Please copy each line of the records below that includes the word "timeline".

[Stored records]
Segment Open
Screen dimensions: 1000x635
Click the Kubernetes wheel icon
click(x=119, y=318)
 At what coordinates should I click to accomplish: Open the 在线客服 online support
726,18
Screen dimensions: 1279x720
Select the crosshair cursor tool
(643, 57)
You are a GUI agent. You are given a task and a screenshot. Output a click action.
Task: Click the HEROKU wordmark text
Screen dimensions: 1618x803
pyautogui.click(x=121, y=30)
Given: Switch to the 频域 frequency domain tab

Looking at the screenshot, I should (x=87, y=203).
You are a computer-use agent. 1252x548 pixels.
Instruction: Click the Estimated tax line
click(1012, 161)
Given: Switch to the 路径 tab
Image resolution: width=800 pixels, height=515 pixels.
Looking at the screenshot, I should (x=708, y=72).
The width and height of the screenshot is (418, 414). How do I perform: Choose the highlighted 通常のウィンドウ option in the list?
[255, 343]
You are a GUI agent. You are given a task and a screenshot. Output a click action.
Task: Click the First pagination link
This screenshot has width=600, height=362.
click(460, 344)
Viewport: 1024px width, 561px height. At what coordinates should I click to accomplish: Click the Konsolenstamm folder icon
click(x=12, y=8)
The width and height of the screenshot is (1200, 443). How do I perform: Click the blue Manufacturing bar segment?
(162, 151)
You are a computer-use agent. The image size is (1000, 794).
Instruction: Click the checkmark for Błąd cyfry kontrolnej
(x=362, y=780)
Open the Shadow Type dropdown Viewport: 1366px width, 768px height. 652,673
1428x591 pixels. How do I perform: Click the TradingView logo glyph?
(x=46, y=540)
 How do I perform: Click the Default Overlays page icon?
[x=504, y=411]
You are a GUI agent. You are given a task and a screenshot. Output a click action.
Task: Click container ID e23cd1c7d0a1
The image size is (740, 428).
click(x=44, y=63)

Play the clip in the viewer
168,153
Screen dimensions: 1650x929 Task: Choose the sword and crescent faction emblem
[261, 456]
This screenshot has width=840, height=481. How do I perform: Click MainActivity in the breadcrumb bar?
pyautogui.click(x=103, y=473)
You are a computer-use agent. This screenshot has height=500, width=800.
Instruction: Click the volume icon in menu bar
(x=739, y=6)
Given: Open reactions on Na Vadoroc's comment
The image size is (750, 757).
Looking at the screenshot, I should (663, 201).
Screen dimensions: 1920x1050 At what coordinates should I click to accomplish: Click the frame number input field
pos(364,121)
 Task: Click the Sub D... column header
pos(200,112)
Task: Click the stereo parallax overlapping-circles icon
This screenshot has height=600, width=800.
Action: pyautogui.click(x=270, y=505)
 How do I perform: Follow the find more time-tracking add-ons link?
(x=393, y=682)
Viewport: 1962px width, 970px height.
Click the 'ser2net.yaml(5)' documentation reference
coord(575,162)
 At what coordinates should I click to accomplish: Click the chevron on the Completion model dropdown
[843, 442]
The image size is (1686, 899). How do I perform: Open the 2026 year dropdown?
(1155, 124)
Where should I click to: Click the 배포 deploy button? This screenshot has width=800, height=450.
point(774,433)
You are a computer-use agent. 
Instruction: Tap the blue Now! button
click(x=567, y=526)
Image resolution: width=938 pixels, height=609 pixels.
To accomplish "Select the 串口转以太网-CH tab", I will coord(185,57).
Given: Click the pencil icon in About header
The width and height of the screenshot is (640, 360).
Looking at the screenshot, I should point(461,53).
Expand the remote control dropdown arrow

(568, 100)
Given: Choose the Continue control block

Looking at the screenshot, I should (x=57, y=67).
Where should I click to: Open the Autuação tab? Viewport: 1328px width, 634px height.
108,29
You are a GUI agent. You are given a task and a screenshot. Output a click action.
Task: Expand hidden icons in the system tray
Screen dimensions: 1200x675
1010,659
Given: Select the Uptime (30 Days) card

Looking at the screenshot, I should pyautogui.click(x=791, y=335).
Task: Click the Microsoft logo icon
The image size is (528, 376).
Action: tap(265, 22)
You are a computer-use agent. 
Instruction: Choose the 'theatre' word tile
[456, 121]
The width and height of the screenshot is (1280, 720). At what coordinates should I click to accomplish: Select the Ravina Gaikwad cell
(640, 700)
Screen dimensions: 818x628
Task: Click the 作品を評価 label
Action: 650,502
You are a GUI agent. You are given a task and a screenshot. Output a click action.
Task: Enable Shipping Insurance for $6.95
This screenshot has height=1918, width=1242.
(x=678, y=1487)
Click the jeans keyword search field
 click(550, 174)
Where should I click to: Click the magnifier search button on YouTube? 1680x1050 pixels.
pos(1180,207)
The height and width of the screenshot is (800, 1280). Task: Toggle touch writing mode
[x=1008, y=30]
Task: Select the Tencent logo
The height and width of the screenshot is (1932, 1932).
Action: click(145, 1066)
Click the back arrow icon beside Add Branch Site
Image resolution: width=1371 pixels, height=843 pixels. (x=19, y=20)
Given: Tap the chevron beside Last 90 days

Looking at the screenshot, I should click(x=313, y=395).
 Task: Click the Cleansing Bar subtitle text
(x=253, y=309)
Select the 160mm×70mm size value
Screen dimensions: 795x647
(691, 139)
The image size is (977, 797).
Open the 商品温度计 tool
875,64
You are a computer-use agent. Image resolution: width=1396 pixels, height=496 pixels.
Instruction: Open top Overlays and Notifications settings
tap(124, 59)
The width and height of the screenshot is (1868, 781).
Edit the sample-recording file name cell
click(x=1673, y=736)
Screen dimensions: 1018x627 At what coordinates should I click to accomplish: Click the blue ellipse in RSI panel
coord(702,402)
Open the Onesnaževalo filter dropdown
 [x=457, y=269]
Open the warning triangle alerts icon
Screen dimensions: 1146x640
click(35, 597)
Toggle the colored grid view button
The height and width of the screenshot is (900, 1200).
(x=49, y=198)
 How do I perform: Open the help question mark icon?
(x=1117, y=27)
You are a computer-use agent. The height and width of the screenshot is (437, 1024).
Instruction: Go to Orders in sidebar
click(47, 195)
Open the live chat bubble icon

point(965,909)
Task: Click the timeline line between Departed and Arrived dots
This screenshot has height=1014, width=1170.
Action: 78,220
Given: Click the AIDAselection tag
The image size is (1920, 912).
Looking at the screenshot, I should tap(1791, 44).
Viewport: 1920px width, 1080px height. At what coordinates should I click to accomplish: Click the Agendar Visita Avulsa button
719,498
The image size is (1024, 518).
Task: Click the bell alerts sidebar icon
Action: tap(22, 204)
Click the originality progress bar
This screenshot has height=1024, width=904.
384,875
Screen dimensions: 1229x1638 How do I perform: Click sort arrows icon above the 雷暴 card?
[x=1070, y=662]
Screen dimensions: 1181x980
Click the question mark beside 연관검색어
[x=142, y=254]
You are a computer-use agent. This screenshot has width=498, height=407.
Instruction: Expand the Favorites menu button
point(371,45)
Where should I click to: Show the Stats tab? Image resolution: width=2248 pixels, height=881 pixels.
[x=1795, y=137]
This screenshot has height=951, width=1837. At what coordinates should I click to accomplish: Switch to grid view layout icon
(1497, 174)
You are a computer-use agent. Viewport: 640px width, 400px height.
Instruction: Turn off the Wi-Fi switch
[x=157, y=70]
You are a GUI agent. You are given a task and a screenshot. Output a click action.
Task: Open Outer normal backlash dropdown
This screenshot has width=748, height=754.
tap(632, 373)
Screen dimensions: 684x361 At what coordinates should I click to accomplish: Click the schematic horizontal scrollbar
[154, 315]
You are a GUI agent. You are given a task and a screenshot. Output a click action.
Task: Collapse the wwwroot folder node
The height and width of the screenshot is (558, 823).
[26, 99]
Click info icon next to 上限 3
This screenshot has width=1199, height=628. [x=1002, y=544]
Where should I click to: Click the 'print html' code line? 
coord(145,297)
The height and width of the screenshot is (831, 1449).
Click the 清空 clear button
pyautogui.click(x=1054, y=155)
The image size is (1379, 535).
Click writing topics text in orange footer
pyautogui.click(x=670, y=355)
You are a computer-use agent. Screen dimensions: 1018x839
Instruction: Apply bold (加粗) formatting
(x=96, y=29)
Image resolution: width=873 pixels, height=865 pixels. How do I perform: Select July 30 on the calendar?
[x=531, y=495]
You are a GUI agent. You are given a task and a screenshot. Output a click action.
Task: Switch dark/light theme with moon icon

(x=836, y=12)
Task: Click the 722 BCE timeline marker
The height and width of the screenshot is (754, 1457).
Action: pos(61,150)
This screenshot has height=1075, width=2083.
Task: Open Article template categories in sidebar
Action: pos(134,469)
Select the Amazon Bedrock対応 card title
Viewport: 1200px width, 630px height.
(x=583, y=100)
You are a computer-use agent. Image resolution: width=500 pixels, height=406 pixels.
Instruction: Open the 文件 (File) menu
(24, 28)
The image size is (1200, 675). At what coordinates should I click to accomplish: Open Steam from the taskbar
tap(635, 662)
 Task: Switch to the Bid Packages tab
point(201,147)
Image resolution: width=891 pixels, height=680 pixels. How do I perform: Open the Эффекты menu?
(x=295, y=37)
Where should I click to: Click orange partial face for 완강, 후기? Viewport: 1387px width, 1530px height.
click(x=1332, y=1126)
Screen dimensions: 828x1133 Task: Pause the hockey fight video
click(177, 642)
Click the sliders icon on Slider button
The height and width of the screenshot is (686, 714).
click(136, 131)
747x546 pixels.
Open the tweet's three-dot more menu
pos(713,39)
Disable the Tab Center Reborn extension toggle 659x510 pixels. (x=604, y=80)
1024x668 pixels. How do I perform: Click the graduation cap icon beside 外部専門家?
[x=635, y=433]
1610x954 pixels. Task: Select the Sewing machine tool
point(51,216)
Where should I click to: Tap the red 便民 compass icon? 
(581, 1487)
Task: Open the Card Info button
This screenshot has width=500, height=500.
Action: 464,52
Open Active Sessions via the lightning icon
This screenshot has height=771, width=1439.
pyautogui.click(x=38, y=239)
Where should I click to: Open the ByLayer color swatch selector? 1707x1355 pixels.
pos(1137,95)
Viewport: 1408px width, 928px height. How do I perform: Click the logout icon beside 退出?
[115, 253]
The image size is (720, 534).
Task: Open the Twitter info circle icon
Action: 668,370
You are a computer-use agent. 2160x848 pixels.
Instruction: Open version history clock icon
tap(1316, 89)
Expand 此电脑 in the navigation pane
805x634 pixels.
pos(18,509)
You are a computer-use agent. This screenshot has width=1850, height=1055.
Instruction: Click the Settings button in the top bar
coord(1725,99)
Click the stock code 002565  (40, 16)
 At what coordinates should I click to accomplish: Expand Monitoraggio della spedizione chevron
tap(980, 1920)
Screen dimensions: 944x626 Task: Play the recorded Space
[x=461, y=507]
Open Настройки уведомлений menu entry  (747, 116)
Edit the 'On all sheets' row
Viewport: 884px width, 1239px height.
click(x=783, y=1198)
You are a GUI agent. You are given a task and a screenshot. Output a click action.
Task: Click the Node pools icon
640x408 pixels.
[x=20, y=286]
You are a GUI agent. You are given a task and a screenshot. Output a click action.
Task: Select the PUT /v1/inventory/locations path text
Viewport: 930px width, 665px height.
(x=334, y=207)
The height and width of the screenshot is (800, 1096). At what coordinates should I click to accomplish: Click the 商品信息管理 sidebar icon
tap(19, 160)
Segment Closed
### Output of the exercise
Task: Click the timeline line between Departed and Arrived dots
Task: Click the 722 BCE timeline marker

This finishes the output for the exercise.